╔══
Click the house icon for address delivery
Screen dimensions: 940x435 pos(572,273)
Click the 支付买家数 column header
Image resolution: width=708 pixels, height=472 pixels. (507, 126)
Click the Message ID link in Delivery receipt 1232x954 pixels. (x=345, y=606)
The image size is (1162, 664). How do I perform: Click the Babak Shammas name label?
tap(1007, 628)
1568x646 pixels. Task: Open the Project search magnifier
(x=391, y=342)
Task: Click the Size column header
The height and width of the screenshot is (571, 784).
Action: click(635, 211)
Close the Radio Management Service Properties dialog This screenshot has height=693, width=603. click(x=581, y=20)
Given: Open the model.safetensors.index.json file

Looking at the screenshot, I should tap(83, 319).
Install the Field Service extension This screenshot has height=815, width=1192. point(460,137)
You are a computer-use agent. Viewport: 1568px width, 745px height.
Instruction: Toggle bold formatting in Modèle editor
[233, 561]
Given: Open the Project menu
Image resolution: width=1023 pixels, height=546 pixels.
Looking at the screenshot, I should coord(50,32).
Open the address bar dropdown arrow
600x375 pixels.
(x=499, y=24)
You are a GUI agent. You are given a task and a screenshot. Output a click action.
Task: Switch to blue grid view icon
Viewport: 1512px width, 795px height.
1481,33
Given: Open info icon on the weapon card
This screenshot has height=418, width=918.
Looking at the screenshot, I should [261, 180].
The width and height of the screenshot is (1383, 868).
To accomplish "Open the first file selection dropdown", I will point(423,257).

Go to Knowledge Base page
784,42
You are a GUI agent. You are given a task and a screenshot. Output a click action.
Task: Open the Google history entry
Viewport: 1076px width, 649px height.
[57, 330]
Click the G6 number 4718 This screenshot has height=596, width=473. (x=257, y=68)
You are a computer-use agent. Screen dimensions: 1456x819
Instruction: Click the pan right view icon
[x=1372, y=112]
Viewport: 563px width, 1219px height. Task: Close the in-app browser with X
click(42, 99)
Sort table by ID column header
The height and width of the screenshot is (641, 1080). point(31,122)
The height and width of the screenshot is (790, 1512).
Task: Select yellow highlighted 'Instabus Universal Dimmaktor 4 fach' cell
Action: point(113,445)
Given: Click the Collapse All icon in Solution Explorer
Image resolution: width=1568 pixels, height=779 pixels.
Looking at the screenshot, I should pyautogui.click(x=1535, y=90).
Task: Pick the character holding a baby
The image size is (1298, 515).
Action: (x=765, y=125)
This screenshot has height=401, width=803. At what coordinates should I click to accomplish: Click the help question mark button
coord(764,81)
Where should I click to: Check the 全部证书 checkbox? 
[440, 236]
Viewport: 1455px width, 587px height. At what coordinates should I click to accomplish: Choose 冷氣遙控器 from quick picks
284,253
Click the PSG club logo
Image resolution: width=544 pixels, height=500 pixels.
╚══
SHORT PROBLEM
List every line in the material above that contains the word "header". Case counts.

SOLUTION TO THE EXERCISE
Click the 支付买家数 column header
Task: Click the Size column header
Sort table by ID column header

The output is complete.